2 files changed, 11 insertions, 2 deletions

diff --git a/src/ChangeLog b/src/ChangeLog
index c0455f1c..4ad12a96 100644
--- a/src/ChangeLog
+++ b/src/ChangeLog
@@ -1,3 +1,8 @@
+2019-01-20  Mark Wielaard  <mark@klomp.org>
+
+	* readelf.c (print_debug_line_section): Check terminating NUL byte
+	for dir and file tables.
+
 2019-01-16  Mark Wielaard  <mark@klomp.org>
 
 	* readelf (handle_core_note): Pass desc to ebl_core_note.

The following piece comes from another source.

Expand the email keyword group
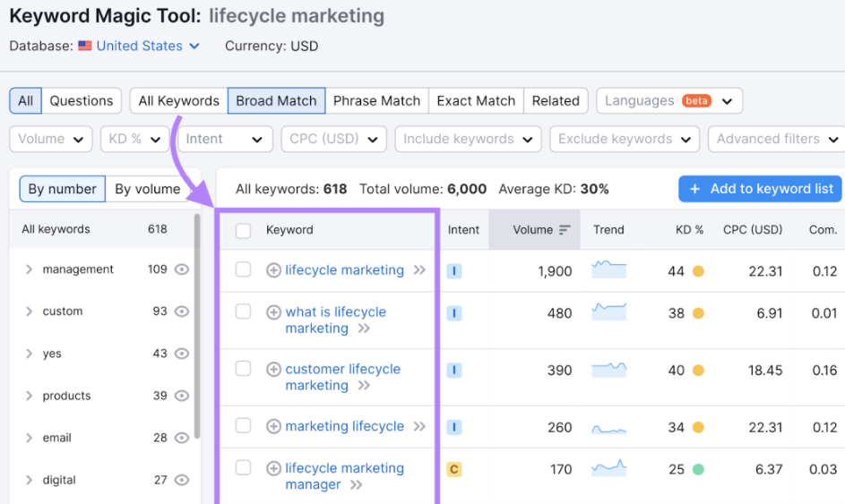The width and height of the screenshot is (845, 504). (x=30, y=438)
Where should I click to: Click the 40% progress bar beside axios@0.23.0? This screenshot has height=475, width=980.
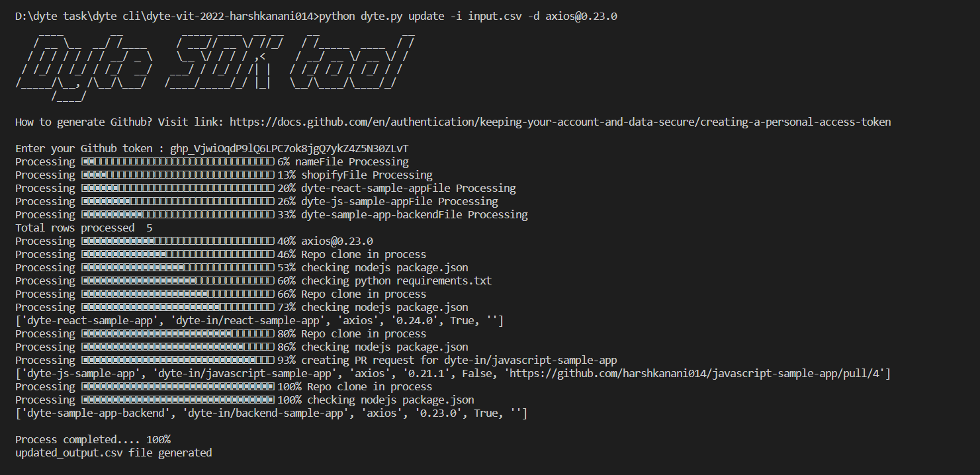[177, 241]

diff --git a/src/readelf.c b/src/readelf.c
index 71651e09..6bad3bfe 100644
--- a/src/readelf.c
+++ b/src/readelf.c
@@ -8444,7 +8444,7 @@ print_debug_line_section (Dwfl_Module *dwflmod, Ebl *ebl, GElf_Ehdr *ehdr,
 	}
       else
 	{
-	  while (*linep != 0)
+	  while (linep < lineendp && *linep != 0)
 	    {
 	      unsigned char *endp = memchr (linep, '\0', lineendp - linep);
 	      if (unlikely (endp == NULL))
@@ -8454,6 +8454,8 @@ print_debug_line_section (Dwfl_Module *dwflmod, Ebl *ebl, GElf_Ehdr *ehdr,
 
 	      linep = endp + 1;
 	    }
+	  if (linep >= lineendp || *linep != 0)
+	    goto invalid_unit;
 	  /* Skip the final NUL byte.  */
 	  ++linep;
 	}
@@ -8523,7 +8525,7 @@ print_debug_line_section (Dwfl_Module *dwflmod, Ebl *ebl, GElf_Ehdr *ehdr,
       else
 	{
 	  puts (gettext (" Entry Dir   Time      Size      Name"));
-	  for (unsigned int cnt = 1; *linep != 0; ++cnt)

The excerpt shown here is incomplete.